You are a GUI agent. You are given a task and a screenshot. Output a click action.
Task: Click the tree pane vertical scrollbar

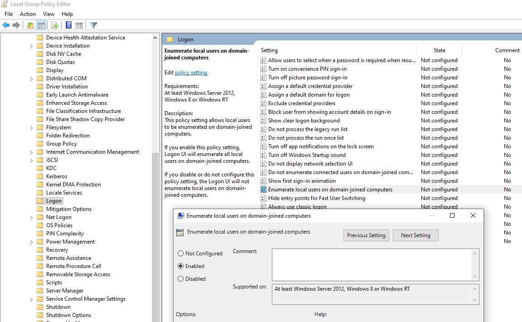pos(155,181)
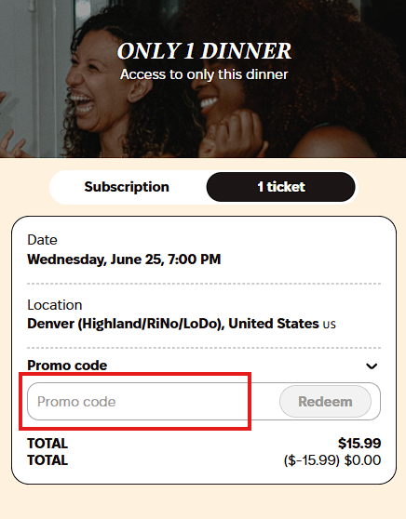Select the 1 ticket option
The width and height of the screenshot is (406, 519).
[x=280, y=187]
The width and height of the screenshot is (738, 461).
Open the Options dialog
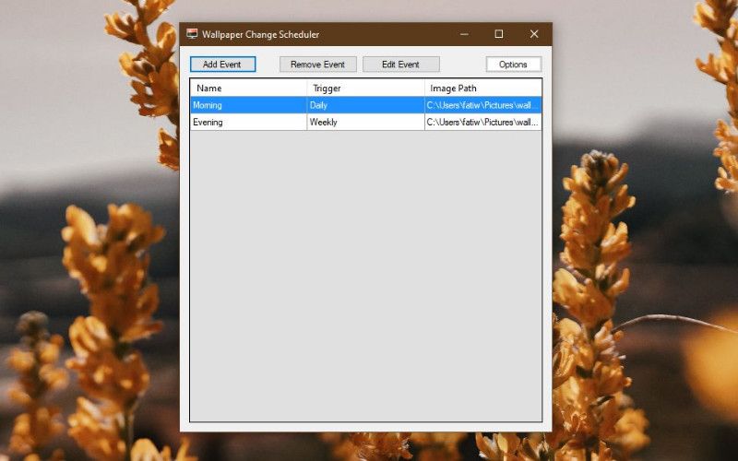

Task brief: Take the listing above and restate it word for word, without its pictures.

Task answer:
You are a GUI agent. You are given a task and a screenshot. Output a click action.
Task: Click the tree pane vertical scrollbar

pos(155,181)
Select the 1 ticket option
The width and height of the screenshot is (406, 519).
[x=280, y=187]
The width and height of the screenshot is (738, 461).
Open the Options dialog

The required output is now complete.